All mutual funds are required to pay out all dividends and capital gains.Even if the portfolio has lost unrealized value, there is still a tax liability on the capital gains realized because of the requirement to pay out dividends and capital gains.
ETFs minimize this scenario by paying large redemptions with stock shares. With these redemptions, the shares with the lowest cost basis in the trust are passed to the redeemer. This increases the cost basis of the ETF’s overall holdings, minimizing its capital gains.

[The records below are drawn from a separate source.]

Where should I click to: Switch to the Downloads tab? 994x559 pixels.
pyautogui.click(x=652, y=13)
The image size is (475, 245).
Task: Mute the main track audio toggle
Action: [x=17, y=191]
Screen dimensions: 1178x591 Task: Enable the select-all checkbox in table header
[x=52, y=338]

The redeemer’s tax liability is based on the purchase price paid for the ETF shares, not the fund’s cost basis.
Important
When the redeemer sells the stock shares on the open market, any gain or loss incurred has no impact on the ETF. In this manner, investors with smaller portfolios are protected from the tax implications of trades made by investors with large portfolios.
Trade Value and Arbitrage
Critics of ETFs often cite the potential for ETFs to trade at a share price not aligned with the underlying securities’ value. Assume an ETF is made up of only two underlying securities:
- Security X, which is worth $1 per share
- Security Y, which is also worth $1 per share
Most investors expect one share of the ETF to trade at $2 per share (the equivalent worth of Security X and Security Y), but this is not always the case. The ETF can trade at $2.02 per share or $1.98 per share or other value.
If the ETF trades at $2.02, investors pay more for the shares than the underlying securities are worth. This would seem a dangerous scenario for the average investor, but this divergence is likely in fixed-income ETFs that, unlike equity funds, are invested in bonds and papers with different maturities and characteristics.

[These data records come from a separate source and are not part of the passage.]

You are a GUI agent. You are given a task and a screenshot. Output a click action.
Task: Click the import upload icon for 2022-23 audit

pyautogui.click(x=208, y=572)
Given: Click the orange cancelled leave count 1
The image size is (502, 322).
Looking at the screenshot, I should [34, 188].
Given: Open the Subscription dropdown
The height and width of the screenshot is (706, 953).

This does not usually pose a problem because of arbitrage trading. When the ETF’s price deviates from the underlying shares’ value, the arbitrageurs spring into action. The arbitrageurs’ actions set the supply and demand of the ETFs back into equilibrium to match the value of the underlying shares.

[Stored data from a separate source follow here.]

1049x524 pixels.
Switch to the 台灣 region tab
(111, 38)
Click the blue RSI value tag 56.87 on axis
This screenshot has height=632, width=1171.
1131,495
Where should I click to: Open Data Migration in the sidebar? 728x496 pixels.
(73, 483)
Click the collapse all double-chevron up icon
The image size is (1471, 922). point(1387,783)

How Is an ETF’s Trading Price Established?
The ETF’s trading price is established at the close of the business day. ETF sponsors also announce the value of the underlying shares daily. The ETF shares then trade on the open market, where their market price may diverge from the net asset value (NAV) of the portfolio.
Are Redeemed Shares of an ETF Traded on the Secondary Market?
ETF shares can be passed back to the sponsor in return for the basket of stocks that these shares represent. In doing so, the ETF shares redeemed no longer trade on the secondary market.
Why Do ETFs Need a Creation and Redemption Mechanism?
ETFs are structured as open-ended funds, so the market price of the ETF shares may diverge from the NAV of the fund’s portfolio. If the market price diverges to the upside, traders may seek to redeem their shares and obtain the underpriced shares. If the price drops below the NAV, traders may sell that basket to create new ETFs. This type of arbitrage activity keeps the NAV and market price in line most of the time and increases ETF liquidity.
The Bottom Line
An ETF sponsor and an authorized sponsor or financial institution work with the SEC to initiate the fund, acquire stock shares, and form creation units. When trading, an ETF is priced at the close of each business day. When redeemed, tax liability is based on the purchase price paid for the ETF shares, not the cost basis.